Em 2012, o SBT pediu aos espectadores que escolhessem no site “O maior brasileiro de todos os tempos”, um programa validado pela BBC de Londres. Oscar Schmidt sequer ficou entre os 100 –o único Oscar da lista, que teve Chico Xavier em 1º e Santos Dumont em 2º, foi o arquiteto Niemeyer, o 7º, mas não vale porque Tom Jobim (89º) perdeu para Luan Santana (42º) e Tiririca (48º) superou Vital Brazil (98º). O rol vira rolo quando se vê Lula (11º) à frente de Irmã Dulce (12ª) e Dilma Rousseff (33ª), superando Machado de Assis (41º), Mauá (45º), Monteiro Lobato (57º) e Carlos Chagas (57º).

Em 2007, a Folha de S.Paulo fez a mesma pergunta para 200 “especialistas” e ouviu 70 nomes. Novamente, o único Oscar foi o comunista.

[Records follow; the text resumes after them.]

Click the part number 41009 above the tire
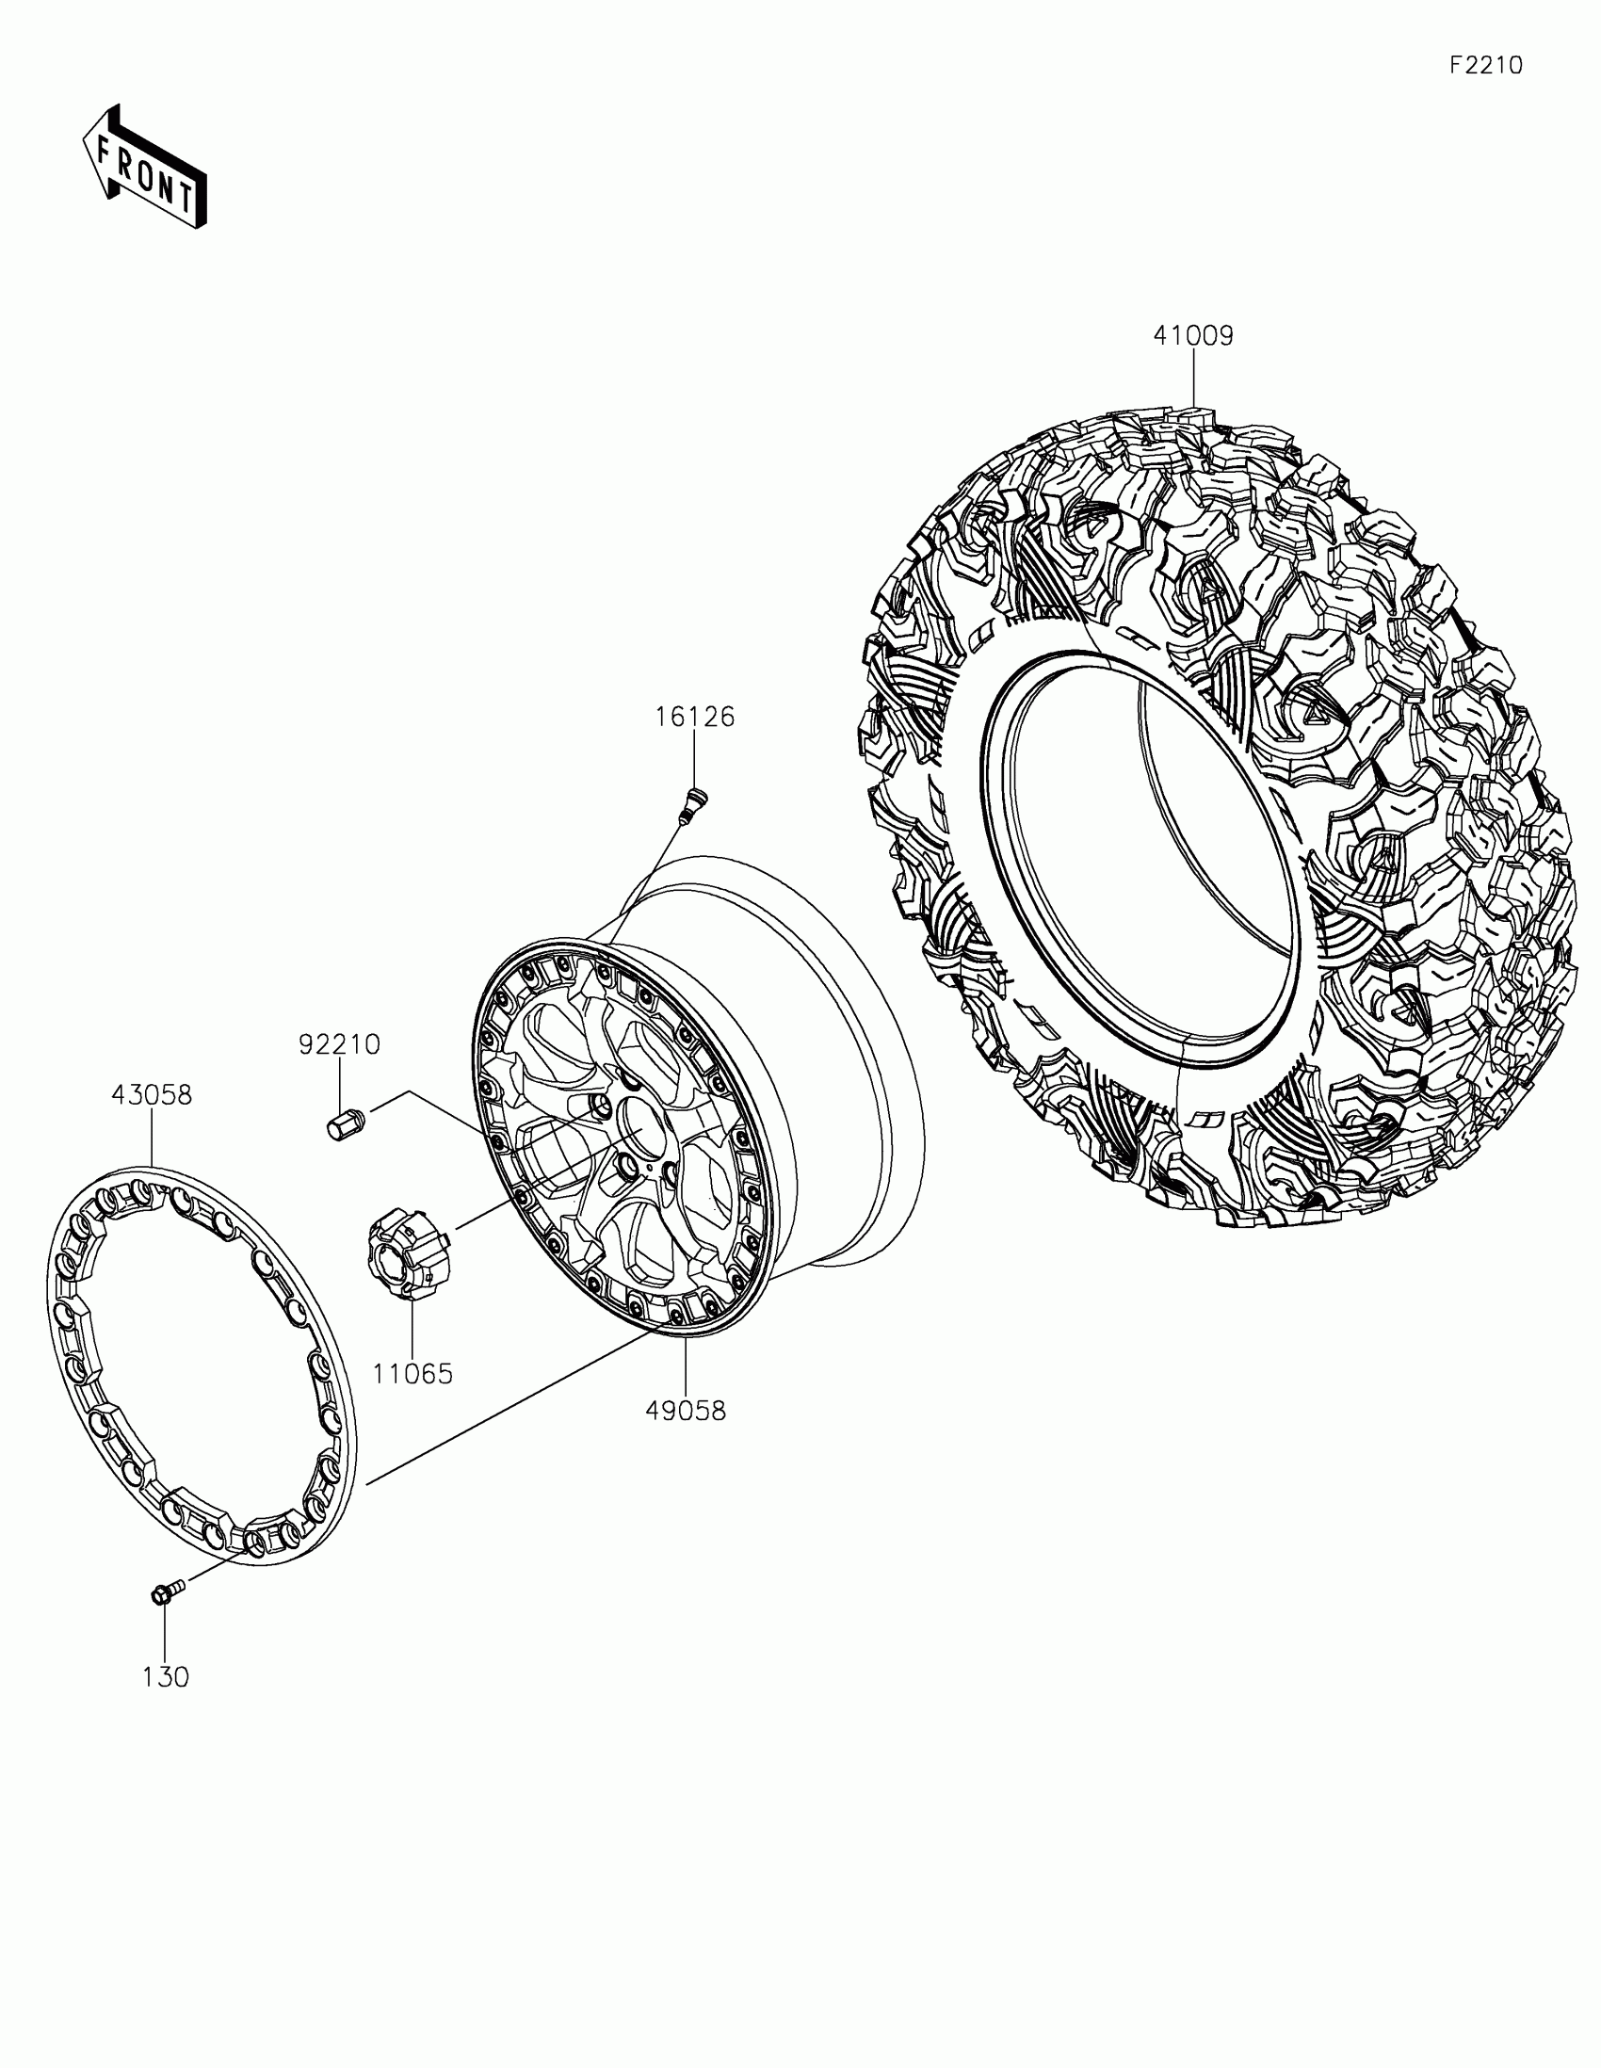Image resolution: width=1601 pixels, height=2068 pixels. (1193, 336)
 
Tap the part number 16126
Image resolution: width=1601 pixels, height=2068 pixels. (695, 718)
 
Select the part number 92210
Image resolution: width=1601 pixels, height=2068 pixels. (340, 1045)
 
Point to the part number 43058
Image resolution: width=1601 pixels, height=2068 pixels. (152, 1095)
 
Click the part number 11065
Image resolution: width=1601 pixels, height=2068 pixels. (412, 1374)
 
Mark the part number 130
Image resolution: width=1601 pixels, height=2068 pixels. (166, 1678)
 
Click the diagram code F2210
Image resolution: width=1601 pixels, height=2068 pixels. (1486, 65)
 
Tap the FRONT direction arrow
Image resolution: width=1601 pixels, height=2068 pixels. (144, 166)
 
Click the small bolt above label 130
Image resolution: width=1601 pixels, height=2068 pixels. (164, 1593)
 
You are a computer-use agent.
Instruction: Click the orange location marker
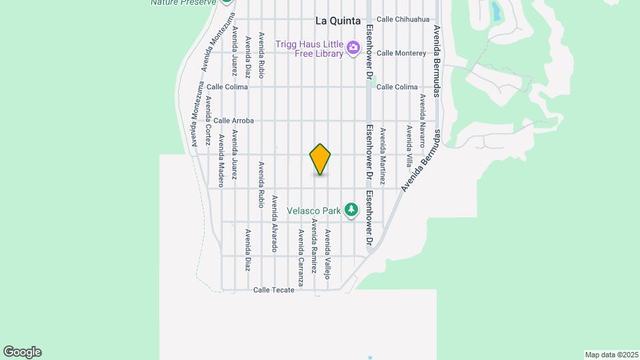tap(320, 159)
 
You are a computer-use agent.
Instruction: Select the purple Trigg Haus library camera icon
tap(353, 47)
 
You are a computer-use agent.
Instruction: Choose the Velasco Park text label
tap(314, 211)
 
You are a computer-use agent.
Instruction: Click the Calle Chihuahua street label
tap(403, 19)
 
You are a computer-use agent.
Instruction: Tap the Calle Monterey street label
tap(401, 53)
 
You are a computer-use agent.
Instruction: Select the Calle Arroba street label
tap(233, 121)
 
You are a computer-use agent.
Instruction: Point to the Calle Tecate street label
tap(273, 290)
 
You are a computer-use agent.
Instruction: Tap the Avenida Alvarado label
tap(273, 223)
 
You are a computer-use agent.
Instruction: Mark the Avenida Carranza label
tap(301, 258)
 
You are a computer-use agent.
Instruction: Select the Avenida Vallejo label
tap(327, 253)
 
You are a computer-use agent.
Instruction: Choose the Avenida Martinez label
tap(383, 156)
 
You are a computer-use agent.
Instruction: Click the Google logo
tap(22, 352)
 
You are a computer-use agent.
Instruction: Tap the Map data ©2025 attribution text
tap(611, 355)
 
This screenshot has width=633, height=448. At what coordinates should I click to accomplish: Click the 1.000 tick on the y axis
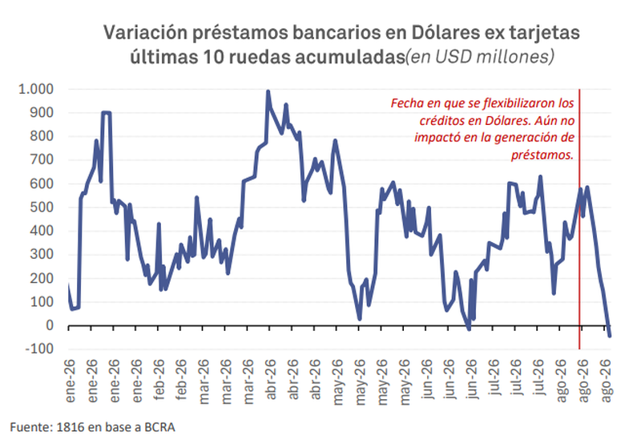coord(36,89)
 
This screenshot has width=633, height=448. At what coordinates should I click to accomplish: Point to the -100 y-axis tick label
coord(39,349)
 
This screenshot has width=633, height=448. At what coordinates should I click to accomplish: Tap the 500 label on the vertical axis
coord(42,207)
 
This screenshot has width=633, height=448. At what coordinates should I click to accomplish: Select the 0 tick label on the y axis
coord(50,325)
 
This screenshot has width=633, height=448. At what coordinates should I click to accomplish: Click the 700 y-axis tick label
coord(42,159)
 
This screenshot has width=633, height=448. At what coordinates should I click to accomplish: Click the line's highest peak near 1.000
coord(268,92)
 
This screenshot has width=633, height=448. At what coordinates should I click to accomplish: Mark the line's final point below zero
coord(609,335)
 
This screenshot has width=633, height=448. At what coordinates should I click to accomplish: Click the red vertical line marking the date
coord(579,219)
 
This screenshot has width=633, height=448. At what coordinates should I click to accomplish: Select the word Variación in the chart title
coord(145,33)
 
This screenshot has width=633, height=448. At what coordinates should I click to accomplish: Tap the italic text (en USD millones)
coord(480,57)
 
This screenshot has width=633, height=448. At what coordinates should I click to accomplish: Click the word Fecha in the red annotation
coord(407,103)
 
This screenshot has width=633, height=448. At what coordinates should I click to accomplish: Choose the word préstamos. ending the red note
coord(542,155)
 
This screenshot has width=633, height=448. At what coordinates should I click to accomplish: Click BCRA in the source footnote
coord(159,427)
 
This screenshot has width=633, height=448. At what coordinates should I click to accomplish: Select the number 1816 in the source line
coord(70,427)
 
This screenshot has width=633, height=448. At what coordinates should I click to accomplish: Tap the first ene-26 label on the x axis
coord(70,381)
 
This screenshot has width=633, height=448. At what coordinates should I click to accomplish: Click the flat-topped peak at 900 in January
coord(107,113)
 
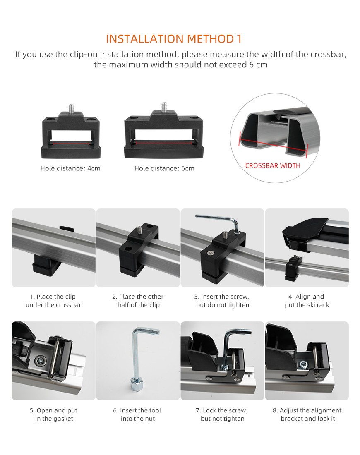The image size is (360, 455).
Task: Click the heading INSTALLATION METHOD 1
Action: (x=174, y=39)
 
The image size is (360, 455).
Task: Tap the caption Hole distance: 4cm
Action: (x=70, y=168)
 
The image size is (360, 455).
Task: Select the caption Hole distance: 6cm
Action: (x=164, y=168)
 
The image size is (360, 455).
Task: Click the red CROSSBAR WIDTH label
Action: (x=273, y=166)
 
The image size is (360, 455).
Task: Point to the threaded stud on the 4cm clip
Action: (x=71, y=109)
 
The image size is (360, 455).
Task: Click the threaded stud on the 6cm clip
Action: (x=164, y=107)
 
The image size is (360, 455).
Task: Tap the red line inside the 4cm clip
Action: (x=71, y=144)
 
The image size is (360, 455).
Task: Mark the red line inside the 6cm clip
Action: (x=164, y=143)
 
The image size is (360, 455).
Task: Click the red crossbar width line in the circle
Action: (x=273, y=145)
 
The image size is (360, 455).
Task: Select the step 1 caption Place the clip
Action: (x=53, y=301)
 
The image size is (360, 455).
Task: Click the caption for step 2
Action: (x=138, y=301)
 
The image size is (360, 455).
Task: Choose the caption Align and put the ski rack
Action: (x=307, y=301)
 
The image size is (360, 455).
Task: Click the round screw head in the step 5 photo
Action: (x=41, y=361)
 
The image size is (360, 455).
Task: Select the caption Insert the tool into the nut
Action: (x=137, y=414)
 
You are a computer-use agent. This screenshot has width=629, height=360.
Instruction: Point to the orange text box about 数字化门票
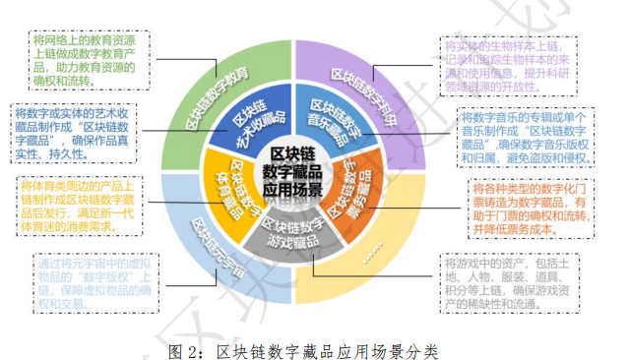click(533, 209)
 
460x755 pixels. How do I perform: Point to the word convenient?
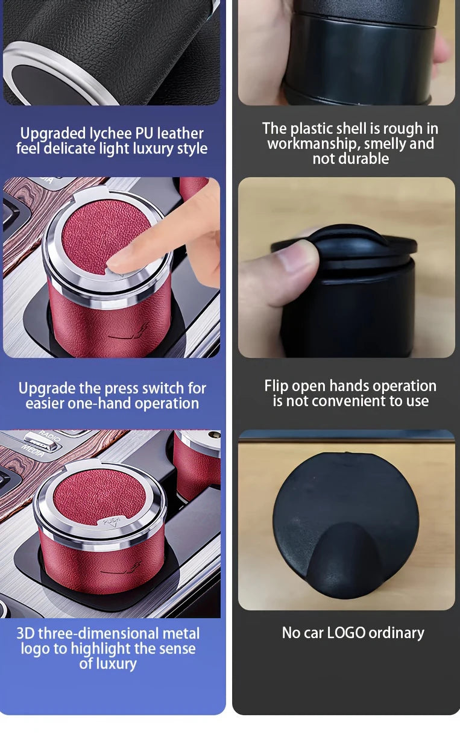pos(353,401)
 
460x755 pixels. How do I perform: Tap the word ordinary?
pos(396,633)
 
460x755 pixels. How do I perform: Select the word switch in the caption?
pos(159,388)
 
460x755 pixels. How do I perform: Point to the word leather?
pos(181,133)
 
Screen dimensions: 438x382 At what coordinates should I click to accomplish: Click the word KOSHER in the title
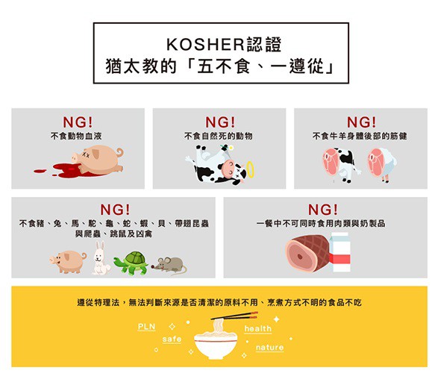click(205, 45)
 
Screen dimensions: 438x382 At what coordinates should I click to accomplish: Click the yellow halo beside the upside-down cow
click(251, 169)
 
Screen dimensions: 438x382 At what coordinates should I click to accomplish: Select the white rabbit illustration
click(100, 257)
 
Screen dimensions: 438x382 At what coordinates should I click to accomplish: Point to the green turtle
click(131, 263)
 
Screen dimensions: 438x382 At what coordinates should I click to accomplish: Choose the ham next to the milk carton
click(307, 253)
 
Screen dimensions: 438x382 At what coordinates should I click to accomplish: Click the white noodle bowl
click(216, 345)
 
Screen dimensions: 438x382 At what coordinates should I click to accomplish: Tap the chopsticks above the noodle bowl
click(234, 316)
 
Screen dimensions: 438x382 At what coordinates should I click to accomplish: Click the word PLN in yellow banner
click(146, 327)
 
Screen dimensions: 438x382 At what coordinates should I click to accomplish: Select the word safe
click(172, 339)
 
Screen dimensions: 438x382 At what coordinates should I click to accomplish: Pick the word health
click(258, 329)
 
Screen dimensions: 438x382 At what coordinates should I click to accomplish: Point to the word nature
click(269, 348)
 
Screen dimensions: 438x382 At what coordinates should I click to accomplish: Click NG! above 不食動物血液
click(78, 122)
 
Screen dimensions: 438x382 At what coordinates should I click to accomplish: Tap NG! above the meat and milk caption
click(322, 210)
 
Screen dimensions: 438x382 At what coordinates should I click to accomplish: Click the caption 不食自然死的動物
click(219, 137)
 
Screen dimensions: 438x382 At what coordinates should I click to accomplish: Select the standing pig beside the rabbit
click(69, 261)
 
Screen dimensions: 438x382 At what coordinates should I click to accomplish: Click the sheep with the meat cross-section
click(381, 164)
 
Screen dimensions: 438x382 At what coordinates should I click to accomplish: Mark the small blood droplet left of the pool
click(40, 170)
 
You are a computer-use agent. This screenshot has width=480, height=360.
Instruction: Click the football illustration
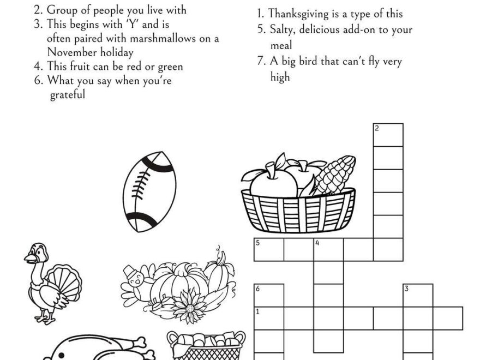click(x=149, y=191)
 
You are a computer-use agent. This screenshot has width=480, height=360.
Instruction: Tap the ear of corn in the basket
click(x=335, y=174)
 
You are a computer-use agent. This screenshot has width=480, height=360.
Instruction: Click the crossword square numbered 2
click(x=388, y=135)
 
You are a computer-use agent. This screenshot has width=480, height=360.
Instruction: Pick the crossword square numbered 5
click(x=269, y=250)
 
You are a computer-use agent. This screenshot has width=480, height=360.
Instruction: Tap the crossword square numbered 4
click(x=328, y=250)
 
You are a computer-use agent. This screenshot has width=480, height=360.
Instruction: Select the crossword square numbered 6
click(x=269, y=295)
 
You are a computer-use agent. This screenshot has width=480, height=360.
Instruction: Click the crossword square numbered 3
click(x=418, y=295)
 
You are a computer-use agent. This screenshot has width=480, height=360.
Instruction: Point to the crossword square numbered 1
click(x=269, y=318)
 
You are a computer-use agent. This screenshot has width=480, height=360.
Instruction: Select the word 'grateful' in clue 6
click(x=68, y=95)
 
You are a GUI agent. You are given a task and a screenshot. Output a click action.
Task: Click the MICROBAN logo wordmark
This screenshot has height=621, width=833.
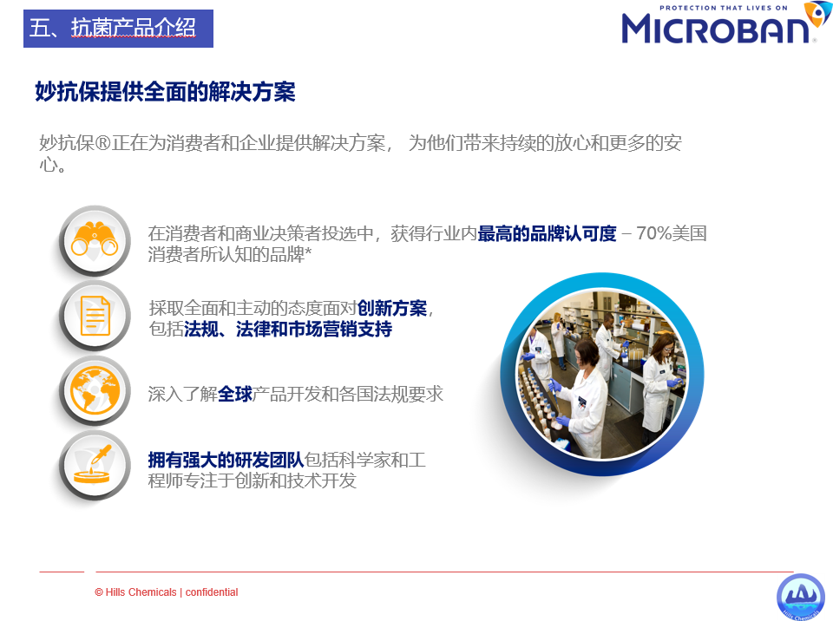point(715,29)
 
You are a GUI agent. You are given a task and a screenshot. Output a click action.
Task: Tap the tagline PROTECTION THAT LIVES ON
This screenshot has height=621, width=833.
point(723,8)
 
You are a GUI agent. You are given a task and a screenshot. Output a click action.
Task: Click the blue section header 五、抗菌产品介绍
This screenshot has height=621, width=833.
point(118,28)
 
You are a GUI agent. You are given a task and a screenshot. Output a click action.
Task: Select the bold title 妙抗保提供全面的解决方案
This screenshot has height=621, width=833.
point(165,92)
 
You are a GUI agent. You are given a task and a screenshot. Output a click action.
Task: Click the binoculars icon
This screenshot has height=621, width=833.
point(95,239)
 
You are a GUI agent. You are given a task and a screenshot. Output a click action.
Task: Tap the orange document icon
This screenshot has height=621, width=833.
point(95,316)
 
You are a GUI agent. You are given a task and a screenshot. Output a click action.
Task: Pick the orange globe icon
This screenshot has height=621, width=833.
point(95,390)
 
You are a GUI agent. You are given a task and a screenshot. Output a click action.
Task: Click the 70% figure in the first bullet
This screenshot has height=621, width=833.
point(654,233)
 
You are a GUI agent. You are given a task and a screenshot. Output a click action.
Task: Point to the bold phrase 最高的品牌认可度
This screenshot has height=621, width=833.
point(547,233)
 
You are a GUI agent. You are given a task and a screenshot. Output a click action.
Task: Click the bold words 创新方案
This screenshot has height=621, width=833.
point(392,308)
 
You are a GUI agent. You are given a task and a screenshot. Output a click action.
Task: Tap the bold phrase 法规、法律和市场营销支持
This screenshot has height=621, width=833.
point(288,330)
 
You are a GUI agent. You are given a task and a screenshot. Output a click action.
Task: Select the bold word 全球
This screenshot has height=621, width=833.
point(235,394)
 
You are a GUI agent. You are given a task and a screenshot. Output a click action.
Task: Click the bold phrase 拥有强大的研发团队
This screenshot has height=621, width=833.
point(226,460)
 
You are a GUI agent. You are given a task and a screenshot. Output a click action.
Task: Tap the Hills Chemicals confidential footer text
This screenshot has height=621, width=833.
point(167,592)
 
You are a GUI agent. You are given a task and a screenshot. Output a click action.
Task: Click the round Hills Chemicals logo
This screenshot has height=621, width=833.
point(801,597)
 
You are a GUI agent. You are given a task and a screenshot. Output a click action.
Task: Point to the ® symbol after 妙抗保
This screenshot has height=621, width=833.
point(102,143)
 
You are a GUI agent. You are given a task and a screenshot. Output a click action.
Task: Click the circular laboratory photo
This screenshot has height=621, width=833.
point(602,374)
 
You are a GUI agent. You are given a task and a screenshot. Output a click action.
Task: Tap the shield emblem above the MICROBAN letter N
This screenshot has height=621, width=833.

Dos meus colegas de advocacia, Ruy Barbosa foi lembrado no SBT/BBC (22º) e na da Folha (4º), que tem menos bizarrices e os votantes são identificados: ACM, o original, votou em JK; Ana Moser, ex-ministra de Lula, preferiu Pelé, assim como Oscar, o que não foi votado. E Pelé? Votou em Tiradentes.

Sabe quem votou em Oscar? Quase 6 milhões de paulistas. Foi candidato a senador em 1998 e sofreu com campanha das esquerdas contra a sua honra. Lula, que fingiu ter ficado triste com sua morte, em 17 de abril, à época, acionou o gabinete do ódio contra o ídolo de multidões em todo o planeta.

O mínimo que o sapo barbudo soltou de veneno foi chamando Oscar de sabonete, um produto qualquer da mídia. Tem de mandar Sidônio convencer disso os gênios do país do basquete, pois eles o colocam em altares como os halls e calçadas da fama. O senador sabonete teria limpado o Congresso.

Por pouco, então, Oscar não foi meu colega no Senado. Da lista de “eleitores” da FSP, alguns poderiam ter sido contemporâneos seus, além de ACM e deste articulista. O Brasil perdeu com a derrota de Oscar. Seria um brilhante político para acabar com a farra das emendas, legislar, fiscalizar, impingir nos Três Poderes o respeito à vocação do país para a vitória. A terra que um dia criou tanta gente boa não merece eleger tanta praga ruim quanto a peste bubônica e a varíola.

Demóstenes Torres, 65 anos, é ex-presidente da Comissão de Constituição e Justiça do Senado Federal, procurador de Justiça aposentado e advogado.